CUDA Deep Neural Network library for accelerated deep learning operations.

/**
 * cuDNN context management
 */
public static class cuDNNContext {
    /**
     * Create cuDNN handle
     * @param handle Output handle
     * @return cuDNN status
     */
    public static native int cudnnCreate(cudnnHandle_t handle);
    
    /**
     * Destroy cuDNN handle
     * @param handle Handle to destroy
     * @return cuDNN status
     */
    public static native int cudnnDestroy(cudnnHandle_t handle);
    
    /**
     * Set cuDNN stream
     * @param handle cuDNN handle
     * @param stream CUDA stream
     * @return cuDNN status
     */
    public static native int cudnnSetStream(cudnnHandle_t handle, cudaStream_t stream);
}

/**
 * Tensor descriptor management
 */
public static class cuDNNTensor {
    /**
     * Create tensor descriptor
     * @param tensorDesc Output tensor descriptor
     * @return cuDNN status
     */
    public static native int cudnnCreateTensorDescriptor(cudnnTensorDescriptor_t tensorDesc);
    
    /**
     * Set tensor descriptor
     * @param tensorDesc Tensor descriptor
     * @param format Data format (NCHW, NHWC, etc.)
     * @param dataType Data type (float, half, etc.)
     * @param nbDims Number of dimensions
     * @param dimA Dimension sizes
     * @param strideA Stride sizes
     * @return cuDNN status
     */
    public static native int cudnnSetTensorNdDescriptor(cudnnTensorDescriptor_t tensorDesc,
        int dataType, int nbDims, IntPointer dimA, IntPointer strideA);
    
    /**
     * Destroy tensor descriptor
     * @param tensorDesc Tensor descriptor to destroy
     * @return cuDNN status
     */
    public static native int cudnnDestroyTensorDescriptor(cudnnTensorDescriptor_t tensorDesc);
}

/**
 * Convolution operations
 */
public static class cuDNNConvolution {
    /**
     * Create convolution descriptor
     * @param convDesc Output convolution descriptor
     * @return cuDNN status
     */
    public static native int cudnnCreateConvolutionDescriptor(cudnnConvolutionDescriptor_t convDesc);
    
    /**
     * Set convolution descriptor
     * @param convDesc Convolution descriptor  
     * @param arrayLength Number of dimensions
     * @param padA Padding for each dimension
     * @param filterStrideA Stride for each dimension
     * @param dilationA Dilation for each dimension
     * @param mode Convolution mode
     * @param computeType Computation data type
     * @return cuDNN status
     */
    public static native int cudnnSetConvolutionNdDescriptor(cudnnConvolutionDescriptor_t convDesc,
        int arrayLength, IntPointer padA, IntPointer filterStrideA, IntPointer dilationA,
        int mode, int computeType);
    
    /**
     * Forward convolution
     * @param handle cuDNN handle
     * @param alpha Scaling factor for input
     * @param xDesc Input tensor descriptor
     * @param x Input tensor data
     * @param wDesc Filter tensor descriptor
     * @param w Filter data
     * @param convDesc Convolution descriptor
     * @param algo Convolution algorithm
     * @param workSpace Workspace memory
     * @param workSpaceSizeInBytes Workspace size
     * @param beta Scaling factor for output
     * @param yDesc Output tensor descriptor
     * @param y Output tensor data
     * @return cuDNN status
     */
    public static native int cudnnConvolutionForward(cudnnHandle_t handle,
        Pointer alpha, cudnnTensorDescriptor_t xDesc, Pointer x,
        cudnnFilterDescriptor_t wDesc, Pointer w, cudnnConvolutionDescriptor_t convDesc,
        int algo, Pointer workSpace, long workSpaceSizeInBytes, Pointer beta,
        cudnnTensorDescriptor_t yDesc, Pointer y);
}

/**
 * Activation functions
 */
public static class cuDNNActivation {
    /**
     * Create activation descriptor
     * @param activationDesc Output activation descriptor
     * @return cuDNN status
     */
    public static native int cudnnCreateActivationDescriptor(cudnnActivationDescriptor_t activationDesc);
    
    /**
     * Set activation descriptor
     * @param activationDesc Activation descriptor
     * @param mode Activation mode (sigmoid, relu, tanh, etc.)

> Set problem A: Put the records, starting at the first line and ending at the line that contains "Action: point(40,433)", into a Markdown table with the columns Nr and Line, one numbered row per line, with blank lines left out.

> Dataset rows:
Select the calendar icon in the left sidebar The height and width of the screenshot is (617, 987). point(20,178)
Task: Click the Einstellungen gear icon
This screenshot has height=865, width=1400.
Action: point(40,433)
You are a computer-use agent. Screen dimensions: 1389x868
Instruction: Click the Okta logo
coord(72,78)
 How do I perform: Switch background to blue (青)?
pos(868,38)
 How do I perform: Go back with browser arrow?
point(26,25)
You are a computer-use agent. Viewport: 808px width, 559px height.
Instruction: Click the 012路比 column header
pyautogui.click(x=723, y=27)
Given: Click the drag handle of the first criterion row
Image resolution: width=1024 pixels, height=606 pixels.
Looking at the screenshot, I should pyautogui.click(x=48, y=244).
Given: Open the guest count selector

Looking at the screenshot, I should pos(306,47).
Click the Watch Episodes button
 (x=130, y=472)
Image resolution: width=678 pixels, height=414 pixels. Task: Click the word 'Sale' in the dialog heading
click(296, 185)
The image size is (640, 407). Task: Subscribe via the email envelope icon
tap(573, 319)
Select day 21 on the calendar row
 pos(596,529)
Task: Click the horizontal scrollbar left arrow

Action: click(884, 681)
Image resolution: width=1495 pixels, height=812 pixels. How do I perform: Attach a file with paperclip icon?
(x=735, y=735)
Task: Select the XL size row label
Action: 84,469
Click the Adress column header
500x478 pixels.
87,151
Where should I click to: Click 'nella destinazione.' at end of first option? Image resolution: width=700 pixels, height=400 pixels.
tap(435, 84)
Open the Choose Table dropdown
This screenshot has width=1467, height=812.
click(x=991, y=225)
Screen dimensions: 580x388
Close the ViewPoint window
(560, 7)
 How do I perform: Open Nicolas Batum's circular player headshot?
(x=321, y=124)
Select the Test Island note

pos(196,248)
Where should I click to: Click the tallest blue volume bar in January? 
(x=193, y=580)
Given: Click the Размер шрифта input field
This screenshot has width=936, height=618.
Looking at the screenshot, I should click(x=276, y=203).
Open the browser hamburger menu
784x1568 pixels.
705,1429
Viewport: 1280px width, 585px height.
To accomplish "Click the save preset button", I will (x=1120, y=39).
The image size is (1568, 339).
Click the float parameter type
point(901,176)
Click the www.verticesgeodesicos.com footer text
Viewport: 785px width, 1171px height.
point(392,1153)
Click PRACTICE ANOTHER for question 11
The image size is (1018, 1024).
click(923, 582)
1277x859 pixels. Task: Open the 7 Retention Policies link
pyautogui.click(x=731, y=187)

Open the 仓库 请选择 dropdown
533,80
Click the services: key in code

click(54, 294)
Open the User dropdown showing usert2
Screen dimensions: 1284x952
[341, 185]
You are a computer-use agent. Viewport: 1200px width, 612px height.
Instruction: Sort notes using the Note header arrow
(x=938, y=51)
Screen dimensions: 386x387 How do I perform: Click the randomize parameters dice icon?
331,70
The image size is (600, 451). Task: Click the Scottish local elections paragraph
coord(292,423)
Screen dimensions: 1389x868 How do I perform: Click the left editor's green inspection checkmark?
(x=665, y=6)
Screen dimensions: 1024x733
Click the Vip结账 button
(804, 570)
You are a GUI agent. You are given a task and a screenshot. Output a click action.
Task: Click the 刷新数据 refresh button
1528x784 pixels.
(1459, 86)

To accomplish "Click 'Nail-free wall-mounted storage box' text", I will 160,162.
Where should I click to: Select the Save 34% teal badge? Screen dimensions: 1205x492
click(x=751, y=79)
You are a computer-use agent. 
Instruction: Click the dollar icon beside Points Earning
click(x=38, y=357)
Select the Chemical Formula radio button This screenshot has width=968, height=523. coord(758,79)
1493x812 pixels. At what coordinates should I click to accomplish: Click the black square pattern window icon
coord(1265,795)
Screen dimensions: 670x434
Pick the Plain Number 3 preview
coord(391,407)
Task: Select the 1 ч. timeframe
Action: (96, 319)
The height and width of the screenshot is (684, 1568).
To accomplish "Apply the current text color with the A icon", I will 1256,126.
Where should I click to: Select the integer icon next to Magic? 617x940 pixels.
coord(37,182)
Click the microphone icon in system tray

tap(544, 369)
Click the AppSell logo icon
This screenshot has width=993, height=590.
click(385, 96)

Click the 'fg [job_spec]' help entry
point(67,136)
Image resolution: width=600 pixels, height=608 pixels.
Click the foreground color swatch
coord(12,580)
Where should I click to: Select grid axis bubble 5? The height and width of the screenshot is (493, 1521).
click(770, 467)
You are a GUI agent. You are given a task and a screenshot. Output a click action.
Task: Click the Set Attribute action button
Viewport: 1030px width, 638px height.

> Set problem B:
Answer these questions from the cuDNN library text:
(i) What does the stream parameter of cudnnSetStream stand for?
(ii) Which examples are given for the data format of a tensor descriptor?
(iii) Which activation modes are listed as examples for the activation descriptor?

> Written response A:
| Nr | Line |
|---|---|
| 1 | Select the calendar icon in the left sidebar The height and width of the screenshot is (617, 987). point(20,178) |
| 2 | Task: Click the Einstellungen gear icon |
| 3 | This screenshot has height=865, width=1400. |
| 4 | Action: point(40,433) |

> Written response B:
(i) A CUDA stream.
(ii) NCHW and NHWC.
(iii) Sigmoid, relu, and tanh.